«Siamo fuori di testa ma diversi da loro». Forse solo i Maneskin sono in grado di spiegare come sia possibile coniugare una “SF 75”, la cui competitività è fuori discussione, con la modestia del capitale umano di una Ferrari che al volante e al “muretto” ha la stessa tenuta di un colabrodo. In Francia non è tanto a stupire l’incidente di un Charles Leclerc che proprio nel momento in cui sembra risolvere il duello con Mark Verstappen, va “a muro”. E tutto questo in un circuito giocattolo dove le barriere bisogna andarsele a cercare.
Quello che colpisce è l’atteggiamento del dopo corsa. Molto simile a quello di un bambino imbarazzato chiamato dai genitori a
giustificarsi per una marachella. Mani dietro la schiena e sguardo basso. Segno di una fragilità capace di mandare in frantumi qualsiasi talento.
E tutto questo proprio nel momento in cui la Ferrari aveva deciso di consegnargli il ruolo di prima guida. Con un Carlos Sainz pronto al sacrificio. Ma poi in pista lo spagnolo, partito dall’ultima fila per il cambio del motore, fa la gara della vita.
Alla quale Charles Leclerc non fa che rispondere con una resa incondizionata che rischia di trasferirsi a tutta la Ferrari. L’incertezza del francese diventa l’incertezza dell’intera squadra. Capace di dare il meglio di sé in qualifica, ma spesso balbettante in gara, e un campione incerto può essere un gran pilota ma non un grande leader.

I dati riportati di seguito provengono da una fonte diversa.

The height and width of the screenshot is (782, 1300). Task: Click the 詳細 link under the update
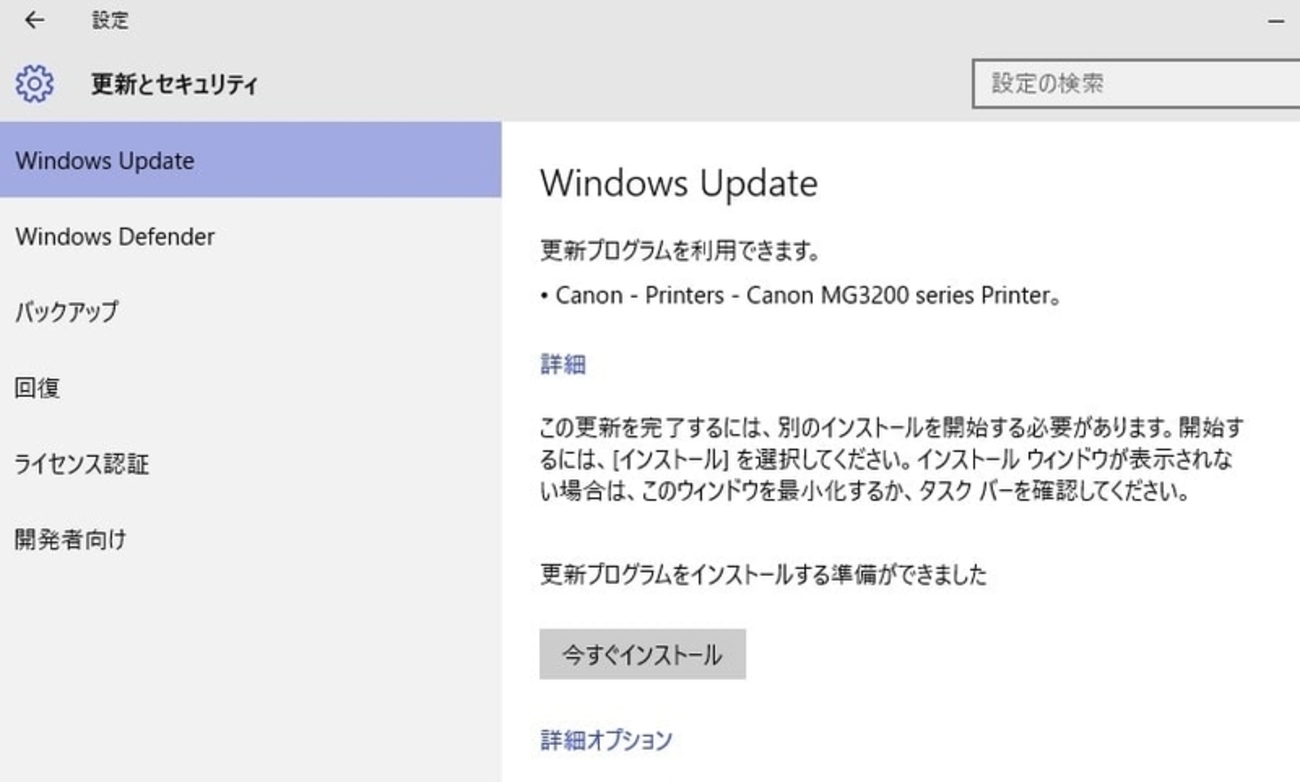coord(563,364)
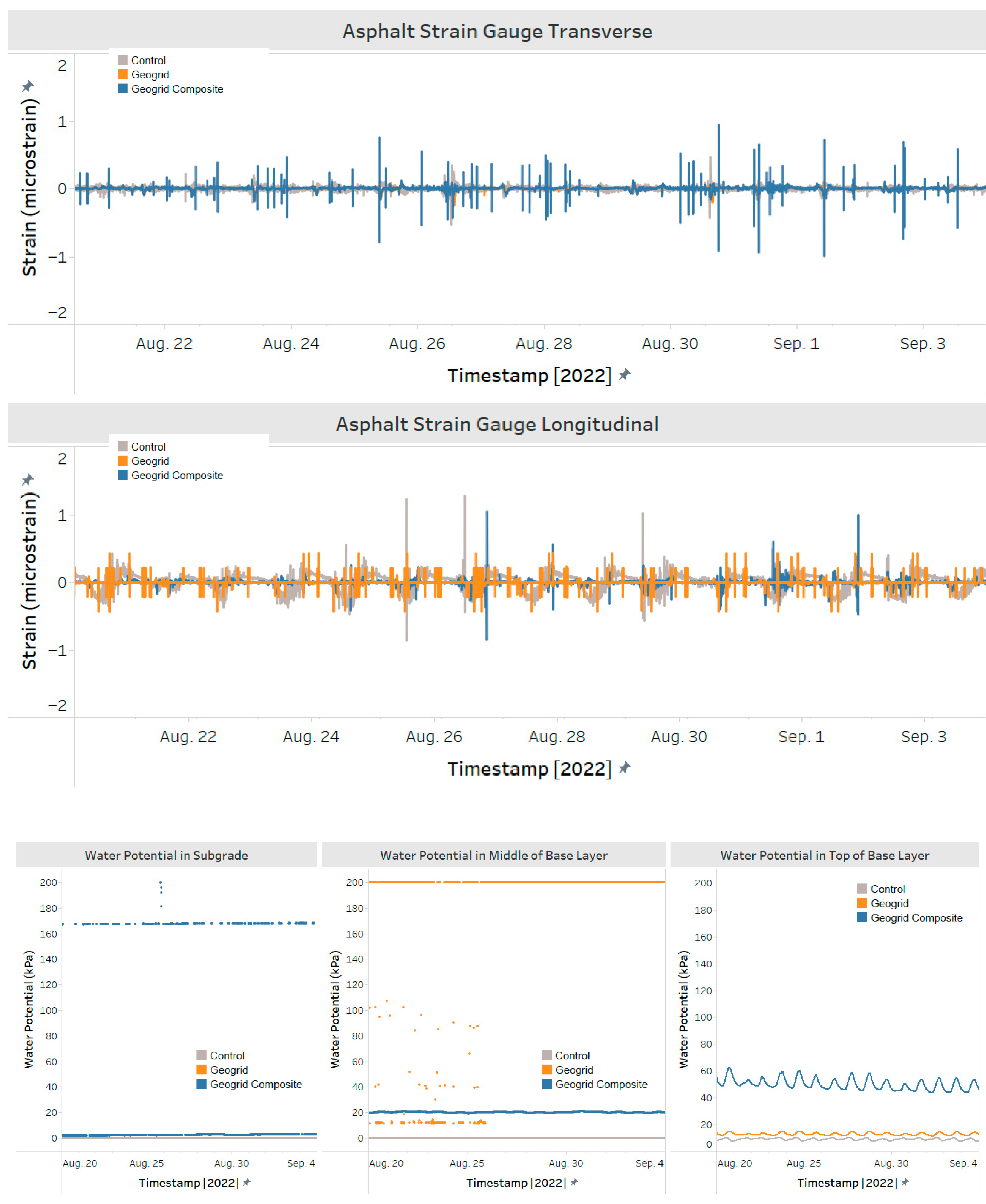Screen dimensions: 986x1204
Task: Select blue Geogrid Composite swatch in Longitudinal legend
Action: [123, 475]
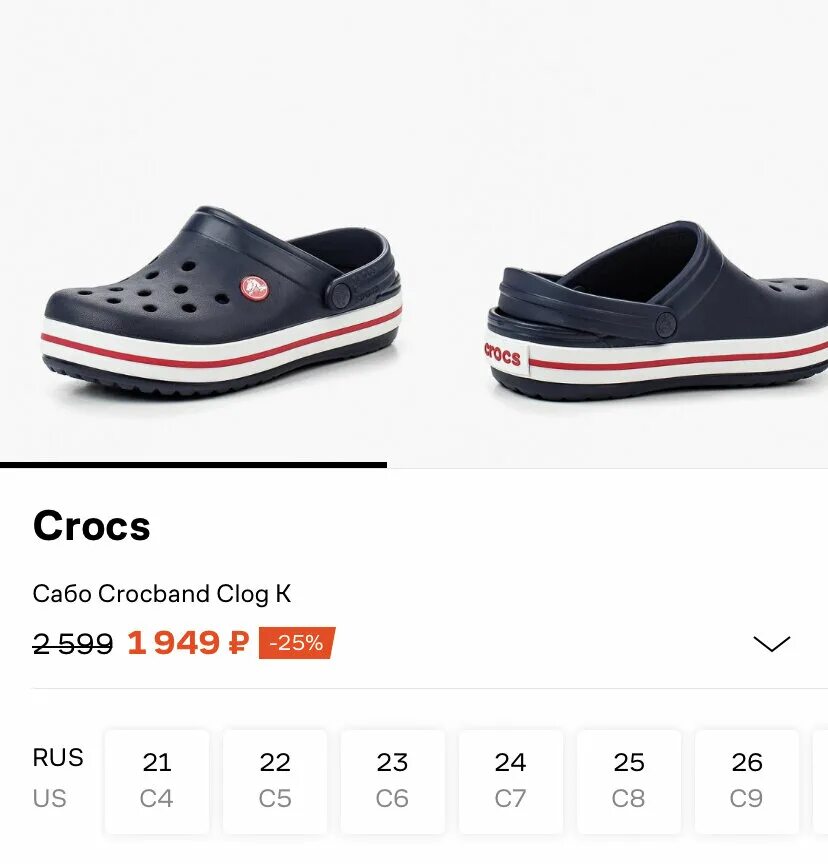828x864 pixels.
Task: Pick size 26 (C9)
Action: coord(747,781)
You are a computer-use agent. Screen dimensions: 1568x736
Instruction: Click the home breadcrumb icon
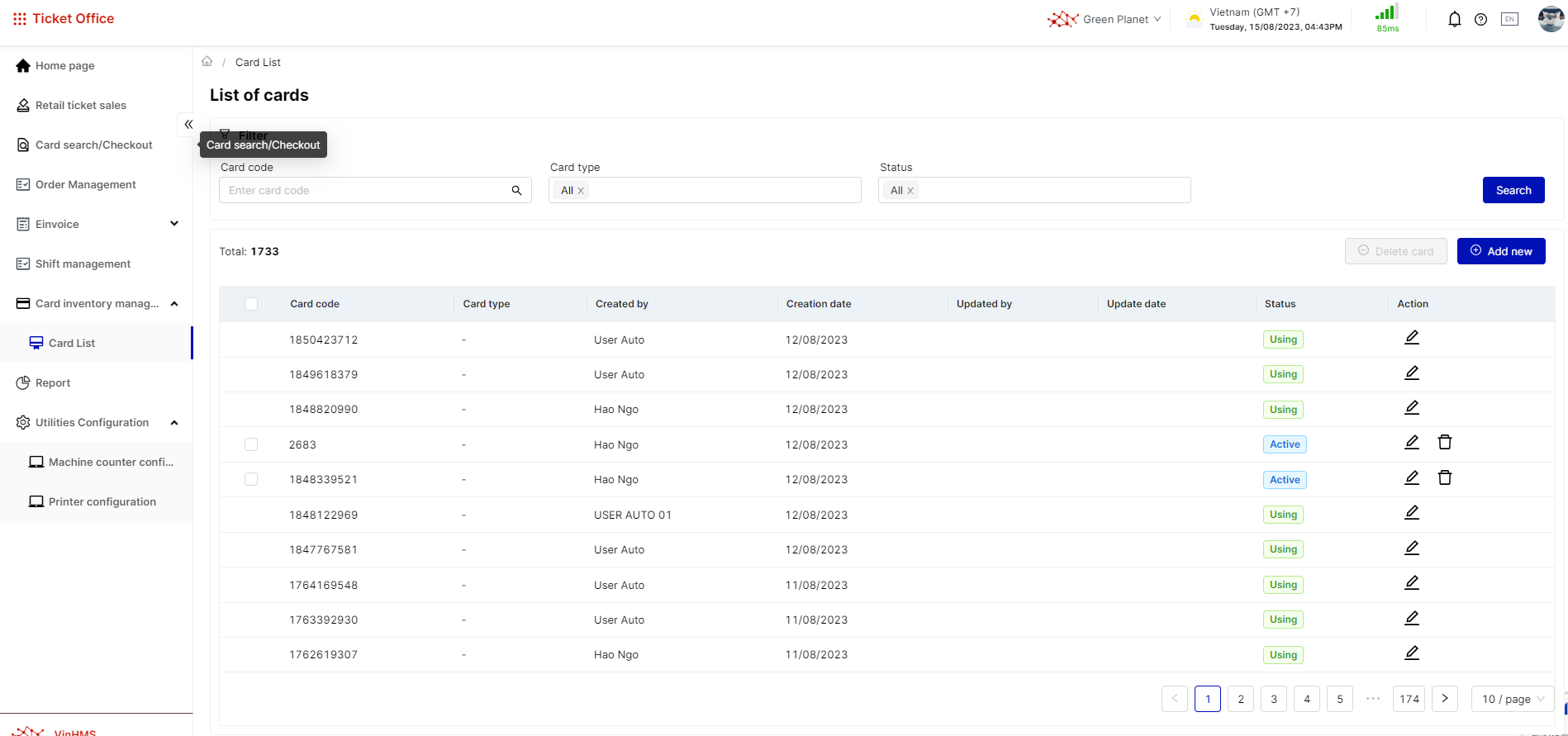(207, 62)
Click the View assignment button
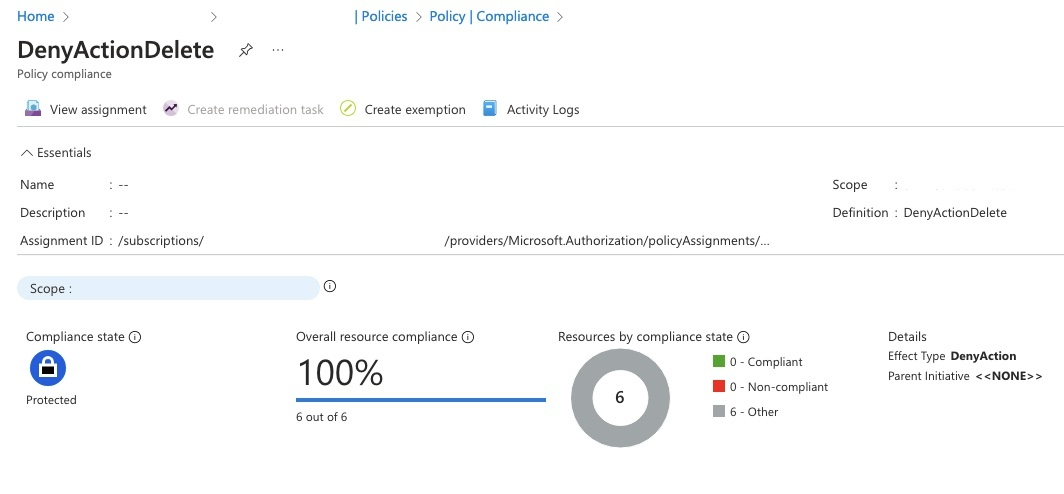The height and width of the screenshot is (494, 1064). click(86, 109)
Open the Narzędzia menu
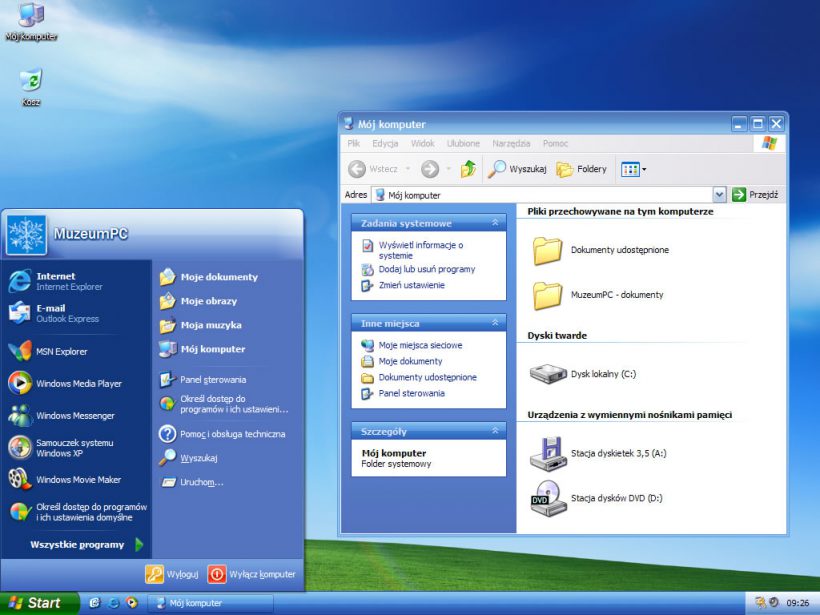Image resolution: width=820 pixels, height=615 pixels. (511, 144)
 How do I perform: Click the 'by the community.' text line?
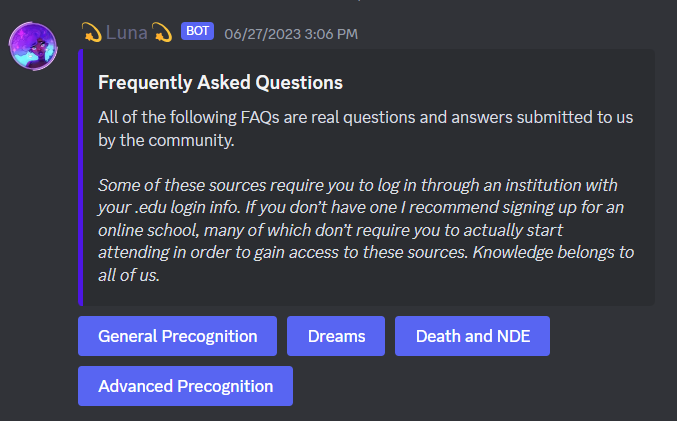click(166, 141)
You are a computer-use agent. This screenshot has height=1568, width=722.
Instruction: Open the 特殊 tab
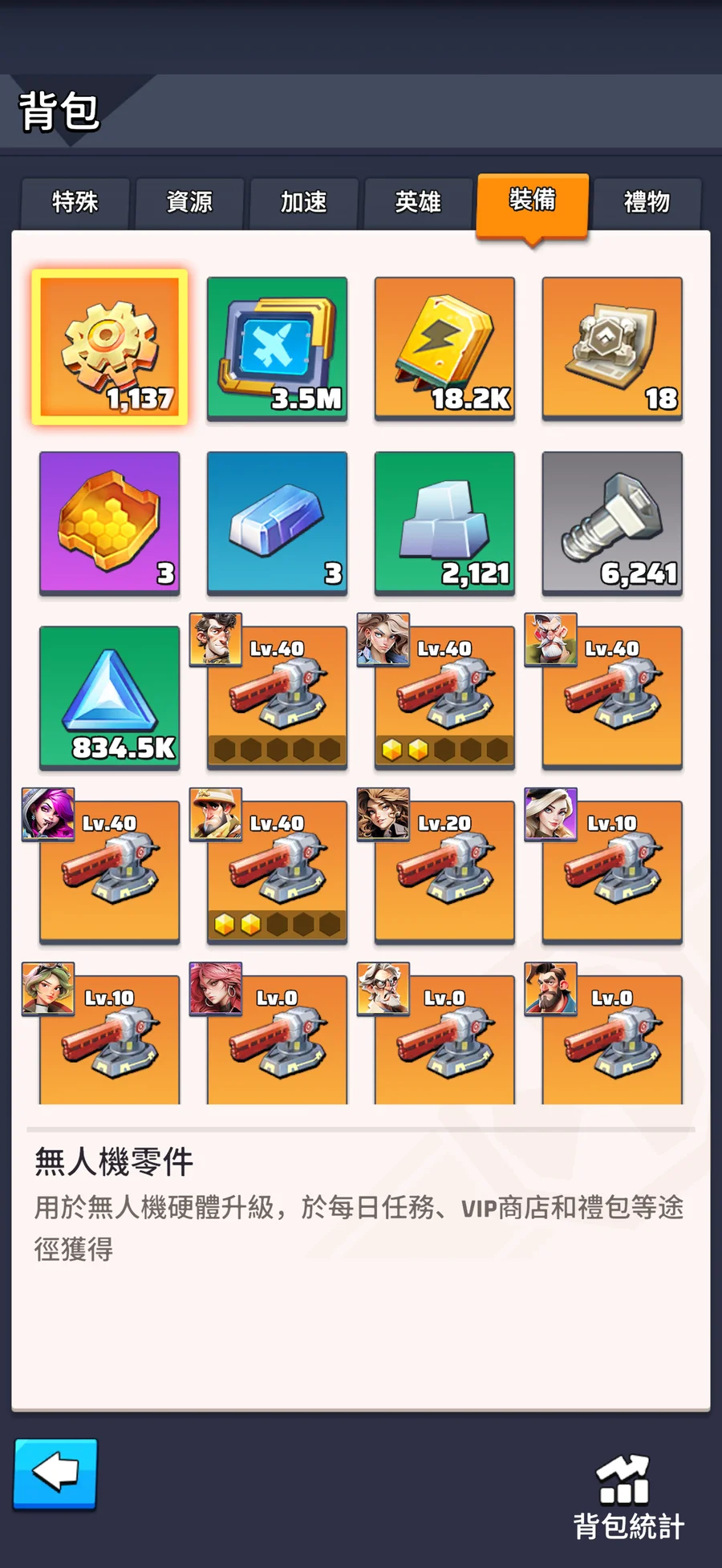(x=75, y=202)
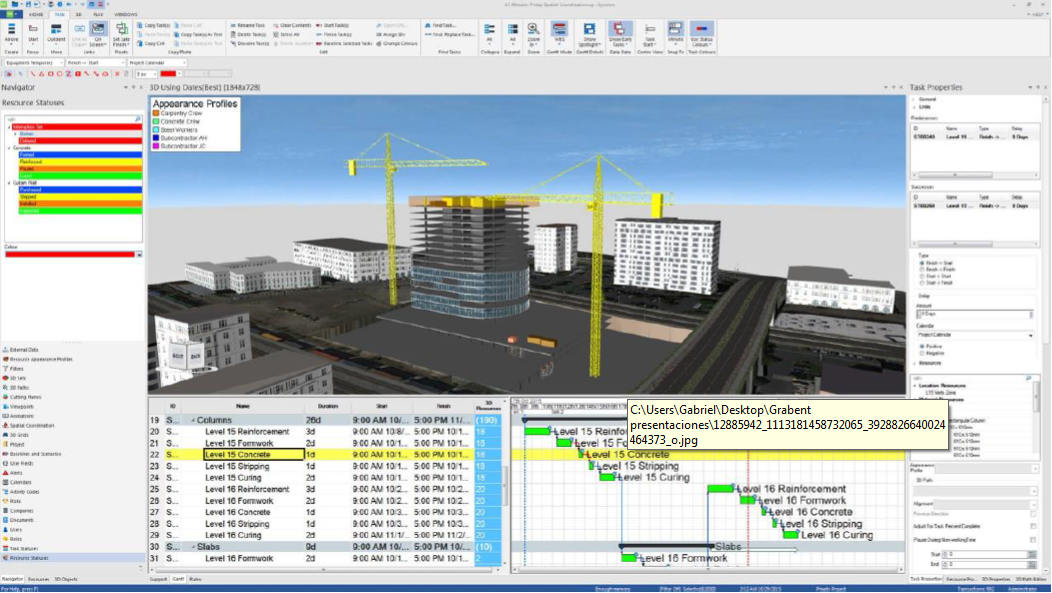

E di leader in pista ce ne sono tanti. A partire da un Max Verstappen, le cui spalle sono blindate da un team che pende dalle sue labbra. E non tutti perdono il loro tempo in castigo dietro la lavagna.
Lewis Hamilton e George Russell su quella lavagna sono pronti a scrivere a caratteri cubitali. E tutto questo grazie anche alle ripetute pause prestazionali della Ferrari che hanno consentito l’inaspettato recupero della Mercedes e della McLaren.
Per Maranello il tempo della ricreazione è finito. La campanella ha suonato. È l’ora di tornare in classe.